## Extract provided
%%
We’ve been all over town, sampling various cuisine, drinking a micholada here and there, and enjoying the refreshing evenings that serve as a relief to the sultry heat of the day.  We get along great so there is always something to talk about when we hang out.

Coconut water from the source

Coconut water from the source

I have a bit of a routine here – in the early mornings (if I wake up early enough), I head out to walk along the beach for some exercise.  By 7:30 or so – the sun, heat and humidity are already out in full force, and it’s time to head back indoors.

bikes in el centro

The rest of the morning is spent sewing, writing, reading, or crocheting.

After lunch it’s time for a siesta to pass the afternoon before the ocean breezes come to shore and cool off the city.  (Without the daily afternoon cool down, I think the city would just be unbearable, particularly for someone like myself, who is unaccustomed to the heat.  People from South Florida probably don’t even notice it.)

Visiting with Iris' Colombian craft class

Visiting with Iris’ Colombian craft class

In the late afternoons – we head out for various activities..
%%
## Required work
List the activities that the travel account says fill the rest of the morning.

## Data provided
%%
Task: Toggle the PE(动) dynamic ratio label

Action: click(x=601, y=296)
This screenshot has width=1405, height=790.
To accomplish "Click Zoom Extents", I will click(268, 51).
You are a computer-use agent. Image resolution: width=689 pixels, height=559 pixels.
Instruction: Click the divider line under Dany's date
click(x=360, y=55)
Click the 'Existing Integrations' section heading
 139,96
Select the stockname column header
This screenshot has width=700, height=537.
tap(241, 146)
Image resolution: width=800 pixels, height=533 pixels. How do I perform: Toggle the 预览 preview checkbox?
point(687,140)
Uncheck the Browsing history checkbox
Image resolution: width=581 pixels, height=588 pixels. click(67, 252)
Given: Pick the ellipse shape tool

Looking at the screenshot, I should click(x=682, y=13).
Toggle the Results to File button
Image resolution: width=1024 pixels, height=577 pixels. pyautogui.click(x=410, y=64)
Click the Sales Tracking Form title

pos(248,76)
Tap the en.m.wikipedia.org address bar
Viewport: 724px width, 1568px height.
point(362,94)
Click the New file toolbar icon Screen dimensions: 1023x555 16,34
%%
## Answer to the problem
Sewing, writing, reading, and crocheting.